Record excerpts below:

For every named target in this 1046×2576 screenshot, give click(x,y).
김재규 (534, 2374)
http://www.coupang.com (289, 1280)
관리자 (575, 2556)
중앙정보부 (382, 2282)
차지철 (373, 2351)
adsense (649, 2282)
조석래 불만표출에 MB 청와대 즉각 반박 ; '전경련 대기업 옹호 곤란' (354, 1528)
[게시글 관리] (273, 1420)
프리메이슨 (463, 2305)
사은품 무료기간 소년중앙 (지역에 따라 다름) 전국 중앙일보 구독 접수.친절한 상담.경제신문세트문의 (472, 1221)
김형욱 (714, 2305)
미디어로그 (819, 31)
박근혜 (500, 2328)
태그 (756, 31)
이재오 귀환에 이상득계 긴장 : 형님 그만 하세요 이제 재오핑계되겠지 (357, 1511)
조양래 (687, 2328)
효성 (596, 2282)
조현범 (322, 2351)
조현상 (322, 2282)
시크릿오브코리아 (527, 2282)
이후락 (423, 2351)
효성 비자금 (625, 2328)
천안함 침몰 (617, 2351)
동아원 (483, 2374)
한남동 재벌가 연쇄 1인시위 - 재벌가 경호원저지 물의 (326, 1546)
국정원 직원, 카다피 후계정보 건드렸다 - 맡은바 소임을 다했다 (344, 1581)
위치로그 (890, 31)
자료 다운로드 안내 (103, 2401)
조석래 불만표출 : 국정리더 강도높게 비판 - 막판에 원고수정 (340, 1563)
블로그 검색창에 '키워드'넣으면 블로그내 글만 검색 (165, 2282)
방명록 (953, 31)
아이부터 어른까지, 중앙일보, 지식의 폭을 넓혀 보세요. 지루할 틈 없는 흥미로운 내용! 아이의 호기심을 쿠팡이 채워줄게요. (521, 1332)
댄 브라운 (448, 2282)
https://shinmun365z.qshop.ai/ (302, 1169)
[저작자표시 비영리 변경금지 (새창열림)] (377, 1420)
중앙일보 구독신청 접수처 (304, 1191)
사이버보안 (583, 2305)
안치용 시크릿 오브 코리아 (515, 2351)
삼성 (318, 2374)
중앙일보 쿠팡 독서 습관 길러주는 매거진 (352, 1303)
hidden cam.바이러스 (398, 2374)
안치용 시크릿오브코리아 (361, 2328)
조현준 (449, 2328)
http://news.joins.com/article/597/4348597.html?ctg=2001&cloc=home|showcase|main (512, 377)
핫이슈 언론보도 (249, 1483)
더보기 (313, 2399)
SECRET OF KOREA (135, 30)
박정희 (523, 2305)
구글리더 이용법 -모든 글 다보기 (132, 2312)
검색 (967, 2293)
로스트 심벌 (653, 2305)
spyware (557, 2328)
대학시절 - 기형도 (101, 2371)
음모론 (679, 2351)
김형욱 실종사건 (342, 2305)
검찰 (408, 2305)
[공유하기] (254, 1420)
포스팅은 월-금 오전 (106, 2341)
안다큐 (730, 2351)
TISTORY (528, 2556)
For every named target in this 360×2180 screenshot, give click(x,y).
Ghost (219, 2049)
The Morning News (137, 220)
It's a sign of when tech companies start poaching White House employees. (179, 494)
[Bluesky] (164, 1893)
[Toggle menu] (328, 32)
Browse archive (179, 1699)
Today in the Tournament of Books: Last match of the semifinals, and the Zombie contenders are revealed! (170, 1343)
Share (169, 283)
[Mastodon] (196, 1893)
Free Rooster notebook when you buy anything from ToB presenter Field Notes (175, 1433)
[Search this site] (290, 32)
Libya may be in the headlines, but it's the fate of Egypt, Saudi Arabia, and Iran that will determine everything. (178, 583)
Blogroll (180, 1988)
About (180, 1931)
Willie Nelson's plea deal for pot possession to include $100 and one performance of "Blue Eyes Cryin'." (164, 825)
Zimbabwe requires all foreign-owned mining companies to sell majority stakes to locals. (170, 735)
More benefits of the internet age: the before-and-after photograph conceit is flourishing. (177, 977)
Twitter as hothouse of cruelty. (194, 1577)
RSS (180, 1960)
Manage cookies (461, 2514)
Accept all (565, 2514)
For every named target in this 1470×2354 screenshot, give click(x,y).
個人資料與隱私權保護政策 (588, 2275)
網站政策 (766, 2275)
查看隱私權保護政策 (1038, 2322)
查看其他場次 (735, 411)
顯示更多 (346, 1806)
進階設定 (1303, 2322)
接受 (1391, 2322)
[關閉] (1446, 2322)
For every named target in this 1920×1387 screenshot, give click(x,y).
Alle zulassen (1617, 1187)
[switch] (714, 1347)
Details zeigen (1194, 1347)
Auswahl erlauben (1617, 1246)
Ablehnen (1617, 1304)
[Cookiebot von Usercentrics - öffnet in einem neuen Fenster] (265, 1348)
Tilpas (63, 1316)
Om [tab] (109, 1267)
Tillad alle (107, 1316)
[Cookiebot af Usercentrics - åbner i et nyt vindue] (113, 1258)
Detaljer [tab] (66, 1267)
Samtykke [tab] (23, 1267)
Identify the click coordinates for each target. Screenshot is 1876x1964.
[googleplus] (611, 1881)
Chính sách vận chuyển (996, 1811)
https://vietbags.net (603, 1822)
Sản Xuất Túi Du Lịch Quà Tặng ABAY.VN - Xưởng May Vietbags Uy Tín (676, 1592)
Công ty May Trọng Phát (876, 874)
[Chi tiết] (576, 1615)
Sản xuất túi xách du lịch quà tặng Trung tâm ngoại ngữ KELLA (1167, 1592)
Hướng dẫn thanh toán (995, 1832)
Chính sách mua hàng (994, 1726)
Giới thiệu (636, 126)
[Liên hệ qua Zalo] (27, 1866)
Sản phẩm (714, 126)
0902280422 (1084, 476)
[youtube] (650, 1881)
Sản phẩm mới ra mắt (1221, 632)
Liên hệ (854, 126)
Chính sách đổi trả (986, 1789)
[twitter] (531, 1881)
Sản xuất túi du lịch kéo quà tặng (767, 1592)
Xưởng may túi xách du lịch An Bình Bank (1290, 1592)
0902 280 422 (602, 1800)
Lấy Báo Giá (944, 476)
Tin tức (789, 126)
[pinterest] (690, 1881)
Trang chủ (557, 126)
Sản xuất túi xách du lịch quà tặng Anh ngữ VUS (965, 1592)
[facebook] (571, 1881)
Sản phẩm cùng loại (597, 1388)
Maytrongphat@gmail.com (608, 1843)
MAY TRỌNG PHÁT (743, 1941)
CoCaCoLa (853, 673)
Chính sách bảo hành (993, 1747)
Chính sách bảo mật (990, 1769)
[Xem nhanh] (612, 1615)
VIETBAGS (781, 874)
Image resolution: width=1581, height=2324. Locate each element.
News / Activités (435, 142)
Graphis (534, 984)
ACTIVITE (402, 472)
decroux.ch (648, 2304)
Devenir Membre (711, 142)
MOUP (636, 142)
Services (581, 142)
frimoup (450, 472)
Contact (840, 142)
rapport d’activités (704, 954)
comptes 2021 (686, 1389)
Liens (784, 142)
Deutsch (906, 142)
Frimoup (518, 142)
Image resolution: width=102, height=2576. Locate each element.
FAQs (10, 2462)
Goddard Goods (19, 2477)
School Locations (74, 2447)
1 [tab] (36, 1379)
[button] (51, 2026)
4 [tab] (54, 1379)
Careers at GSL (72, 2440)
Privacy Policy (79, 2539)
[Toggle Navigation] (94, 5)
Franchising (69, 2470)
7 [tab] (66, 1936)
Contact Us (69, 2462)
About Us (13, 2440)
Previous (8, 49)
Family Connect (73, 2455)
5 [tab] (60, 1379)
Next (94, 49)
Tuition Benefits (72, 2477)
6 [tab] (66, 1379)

End of Record excerpts.

Copy the whole listing once more, exactly.

Result of this exercise —
For every named target in this 1046×2576 screenshot, give click(x,y).
김재규 (534, 2374)
http://www.coupang.com (289, 1280)
관리자 (575, 2556)
중앙정보부 (382, 2282)
차지철 (373, 2351)
adsense (649, 2282)
조석래 불만표출에 MB 청와대 즉각 반박 ; '전경련 대기업 옹호 곤란' (354, 1528)
[게시글 관리] (273, 1420)
프리메이슨 (463, 2305)
사은품 무료기간 소년중앙 (지역에 따라 다름) 전국 중앙일보 구독 접수.친절한 상담.경제신문세트문의 (472, 1221)
김형욱 (714, 2305)
미디어로그 (819, 31)
박근혜 (500, 2328)
태그 (756, 31)
이재오 귀환에 이상득계 긴장 : 형님 그만 하세요 이제 재오핑계되겠지 (357, 1511)
조양래 (687, 2328)
효성 (596, 2282)
조현범 (322, 2351)
조현상 (322, 2282)
시크릿오브코리아 (527, 2282)
이후락 (423, 2351)
효성 비자금 (625, 2328)
천안함 침몰 (617, 2351)
동아원 (483, 2374)
한남동 재벌가 연쇄 1인시위 - 재벌가 경호원저지 물의 (326, 1546)
국정원 직원, 카다피 후계정보 건드렸다 - 맡은바 소임을 다했다 (344, 1581)
위치로그 (890, 31)
자료 다운로드 안내 (103, 2401)
조석래 불만표출 : 국정리더 강도높게 비판 - 막판에 원고수정 (340, 1563)
블로그 검색창에 '키워드'넣으면 블로그내 글만 검색 (165, 2282)
방명록 (953, 31)
아이부터 어른까지, 중앙일보, 지식의 폭을 넓혀 보세요. 지루할 틈 없는 흥미로운 내용! 아이의 호기심을 쿠팡이 채워줄게요. (521, 1332)
댄 브라운 (448, 2282)
https://shinmun365z.qshop.ai/ (302, 1169)
[저작자표시 비영리 변경금지 (새창열림)] (377, 1420)
중앙일보 구독신청 접수처 (304, 1191)
사이버보안 (583, 2305)
안치용 시크릿 오브 코리아 (515, 2351)
삼성 (318, 2374)
중앙일보 쿠팡 독서 습관 길러주는 매거진 (352, 1303)
hidden cam.바이러스 (398, 2374)
안치용 시크릿오브코리아 (361, 2328)
조현준 (449, 2328)
http://news.joins.com/article/597/4348597.html?ctg=2001&cloc=home|showcase|main (512, 377)
핫이슈 언론보도 (249, 1483)
더보기 (313, 2399)
SECRET OF KOREA (135, 30)
박정희 (523, 2305)
구글리더 이용법 -모든 글 다보기 (132, 2312)
검색 (967, 2293)
로스트 심벌 (653, 2305)
spyware (557, 2328)
대학시절 - 기형도 (101, 2371)
음모론 (679, 2351)
김형욱 실종사건 (342, 2305)
검찰 (408, 2305)
[공유하기] (254, 1420)
포스팅은 월-금 오전 (106, 2341)
안다큐 (730, 2351)
TISTORY (528, 2556)
For every named target in this 360×2180 screenshot, give click(x,y).
Ghost (219, 2049)
The Morning News (137, 220)
It's a sign of when tech companies start poaching White House employees. (179, 494)
[Bluesky] (164, 1893)
[Toggle menu] (328, 32)
Browse archive (179, 1699)
Today in the Tournament of Books: Last match of the semifinals, and the Zombie contenders are revealed! (170, 1343)
Share (169, 283)
[Mastodon] (196, 1893)
Free Rooster notebook when you buy anything from ToB presenter Field Notes (175, 1433)
[Search this site] (290, 32)
Libya may be in the headlines, but it's the fate of Egypt, Saudi Arabia, and Iran that will determine everything. (178, 583)
Blogroll (180, 1988)
About (180, 1931)
Willie Nelson's plea deal for pot possession to include $100 and one performance of "Blue Eyes Cryin'." (164, 825)
Zimbabwe requires all foreign-owned mining companies to sell majority stakes to locals. (170, 735)
More benefits of the internet age: the before-and-after photograph conceit is flourishing. (177, 977)
Twitter as hothouse of cruelty. (194, 1577)
RSS (180, 1960)
Manage cookies (461, 2514)
Accept all (565, 2514)
For every named target in this 1470×2354 screenshot, give click(x,y).
個人資料與隱私權保護政策 (588, 2275)
網站政策 (766, 2275)
查看隱私權保護政策 (1038, 2322)
查看其他場次 (735, 411)
顯示更多 (346, 1806)
進階設定 (1303, 2322)
接受 (1391, 2322)
[關閉] (1446, 2322)
For every named target in this 1920×1387 screenshot, give click(x,y).
Alle zulassen (1617, 1187)
[switch] (714, 1347)
Details zeigen (1194, 1347)
Auswahl erlauben (1617, 1246)
Ablehnen (1617, 1304)
[Cookiebot von Usercentrics - öffnet in einem neuen Fenster] (265, 1348)
Tilpas (63, 1316)
Om [tab] (109, 1267)
Tillad alle (107, 1316)
[Cookiebot af Usercentrics - åbner i et nyt vindue] (113, 1258)
Detaljer [tab] (66, 1267)
Samtykke [tab] (23, 1267)
Identify the click coordinates for each target. Screenshot is 1876x1964.
[googleplus] (611, 1881)
Chính sách vận chuyển (996, 1811)
https://vietbags.net (603, 1822)
Sản Xuất Túi Du Lịch Quà Tặng ABAY.VN - Xưởng May Vietbags Uy Tín (676, 1592)
Công ty May Trọng Phát (876, 874)
[Chi tiết] (576, 1615)
Sản xuất túi xách du lịch quà tặng Trung tâm ngoại ngữ KELLA (1167, 1592)
Hướng dẫn thanh toán (995, 1832)
Chính sách mua hàng (994, 1726)
Giới thiệu (636, 126)
[Liên hệ qua Zalo] (27, 1866)
Sản phẩm (714, 126)
0902280422 (1084, 476)
[youtube] (650, 1881)
Sản phẩm mới ra mắt (1221, 632)
Liên hệ (854, 126)
Chính sách đổi trả (986, 1789)
[twitter] (531, 1881)
Sản xuất túi du lịch kéo quà tặng (767, 1592)
Xưởng may túi xách du lịch An Bình Bank (1290, 1592)
0902 280 422 (602, 1800)
Lấy Báo Giá (944, 476)
Tin tức (789, 126)
[pinterest] (690, 1881)
Trang chủ (557, 126)
Sản xuất túi xách du lịch quà tặng Anh ngữ VUS (965, 1592)
[facebook] (571, 1881)
Sản phẩm cùng loại (597, 1388)
Maytrongphat@gmail.com (608, 1843)
MAY TRỌNG PHÁT (743, 1941)
CoCaCoLa (853, 673)
Chính sách bảo hành (993, 1747)
Chính sách bảo mật (990, 1769)
[Xem nhanh] (612, 1615)
VIETBAGS (781, 874)
Image resolution: width=1581, height=2324. Locate each element.
News / Activités (435, 142)
Graphis (534, 984)
ACTIVITE (402, 472)
decroux.ch (648, 2304)
Devenir Membre (711, 142)
MOUP (636, 142)
Services (581, 142)
frimoup (450, 472)
Contact (840, 142)
rapport d’activités (704, 954)
comptes 2021 (686, 1389)
Liens (784, 142)
Deutsch (906, 142)
Frimoup (518, 142)
Image resolution: width=102, height=2576. Locate each element.
FAQs (10, 2462)
Goddard Goods (19, 2477)
School Locations (74, 2447)
1 [tab] (36, 1379)
[button] (51, 2026)
4 [tab] (54, 1379)
Careers at GSL (72, 2440)
Privacy Policy (79, 2539)
[Toggle Navigation] (94, 5)
Franchising (69, 2470)
7 [tab] (66, 1936)
Contact Us (69, 2462)
About Us (13, 2440)
Previous (8, 49)
Family Connect (73, 2455)
5 [tab] (60, 1379)
Next (94, 49)
Tuition Benefits (72, 2477)
6 [tab] (66, 1379)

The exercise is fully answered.